Al-Majed is the suspected chief of the Abdullah Azzam Brigades, which claimed it carried out a deadly November 19 double suicide bombing at Iran's Beirut embassy that killed 25 people.
Later on, the army issued a communique confirming the arrest of al-Majed after carrying out DNA tests.
"Army intelligence had detained a dangerous terrorist that was confirmed to be al-Majed after carrying out the necessary DNA tests," the statement said.
Lebanese authorities had refrained from confirming his arrest since media outlets published reports about his arrest.
Earlier on Friday, families of those killed in the bombing have demanded that he be tried in Lebanon and not be sent to his homeland, Saudi Arabia.
The Lebanese army also issued on Friday a communique denying reports published in media outlets concerning the circumstances that surrounded the arrest of a “terrorist,” stressing that investigation are ongoing in a “disclosed manner.”
Saudi ambassador to Lebanon Ali Awadh Asiri had said in an interview on Thursday with the pan-Arab daily Hayat that “should DNA tests prove the person detained is indeed Majed, we will be pleased with the arrest."
Caretaker Foreign Minister Adnan Mansour confirmed on Thursday an Iranian request to “participate in investigations with al-Majed given that the explosion took place on an Iranian soil.”
He said he would raise the request with the relevant authorities.
The group was formed in 2009 and is believed to have branches in both the Arabian Peninsula and Lebanon.
The Lebanese unit is named after Ziad al-Jarrah, a Lebanese who took part in the September 11, 2001 attacks on the United States.
It is named for the Palestinian mentor of the late al-Qaida chief Osama bin Laden. He was killed in a 1989 bomb blast.
According to Islamist sites, Majed was revealed to be the leader of the Brigades in 2012.
On Wednesday, a Twitter account belonging to Sirajeddin Zreikat, a member of the Brigades, appeared to have been suspended.

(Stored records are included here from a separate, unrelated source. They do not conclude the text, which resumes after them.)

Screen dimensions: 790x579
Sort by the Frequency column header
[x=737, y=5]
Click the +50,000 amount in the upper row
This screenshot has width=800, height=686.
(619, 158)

Zreikat had claimed responsibility in the group's name for the Iranian embassy bombing.
That attack came amid rising tension in Lebanon over the role of the Iran-backed Hizbullah in the war in neighboring Syria.
In claiming the embassy bombing, Zreikat warned of more attacks in Lebanon if Hizbullah kept sending troops to support Syrian President Bashar Assad.
In 2009, Lebanon sentenced Majed in absentia to life in prison for belonging to a different extremist group, the al-Qaida-inspired Fatah al-Islam.